Source material:

┌────────

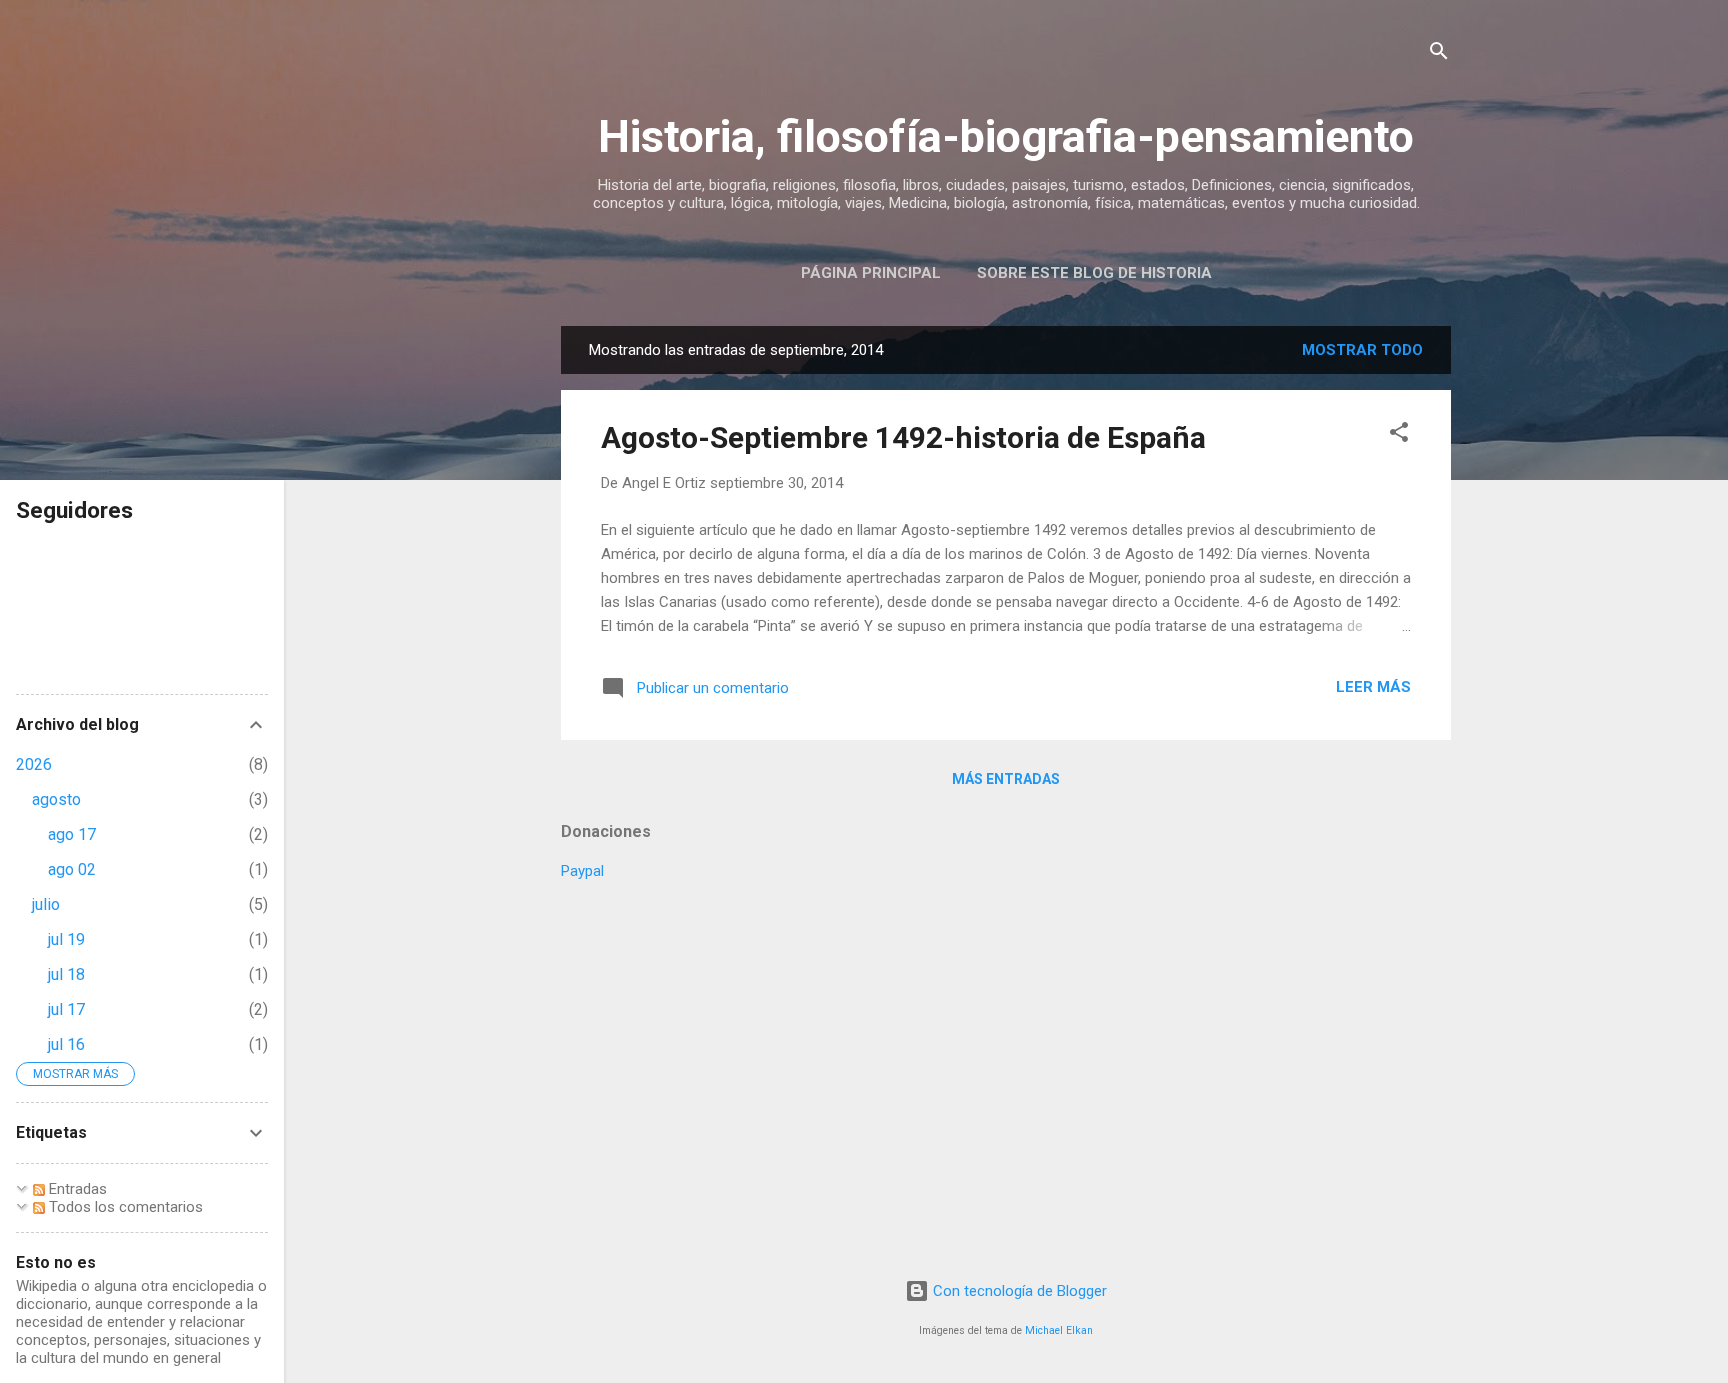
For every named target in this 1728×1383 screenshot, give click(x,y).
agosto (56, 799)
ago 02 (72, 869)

└────────
┌────────

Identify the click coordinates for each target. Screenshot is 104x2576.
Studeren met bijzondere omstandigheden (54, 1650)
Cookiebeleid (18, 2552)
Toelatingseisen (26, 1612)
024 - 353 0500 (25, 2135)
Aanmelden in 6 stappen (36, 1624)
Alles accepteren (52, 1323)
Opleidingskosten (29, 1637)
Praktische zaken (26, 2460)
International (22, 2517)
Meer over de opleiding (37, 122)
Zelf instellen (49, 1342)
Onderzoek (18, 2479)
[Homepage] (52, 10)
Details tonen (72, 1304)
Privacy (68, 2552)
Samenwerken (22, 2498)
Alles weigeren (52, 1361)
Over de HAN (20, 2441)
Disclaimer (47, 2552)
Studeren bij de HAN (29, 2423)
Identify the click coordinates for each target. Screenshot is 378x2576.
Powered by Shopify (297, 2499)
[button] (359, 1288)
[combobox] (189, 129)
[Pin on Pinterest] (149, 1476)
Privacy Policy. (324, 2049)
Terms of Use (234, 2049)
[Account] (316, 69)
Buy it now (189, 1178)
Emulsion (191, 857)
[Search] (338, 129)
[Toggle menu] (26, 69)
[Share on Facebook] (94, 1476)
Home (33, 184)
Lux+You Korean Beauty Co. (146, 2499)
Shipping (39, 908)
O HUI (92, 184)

└────────

What you have to do: State only how many lines above contain "each".

Answer box: 2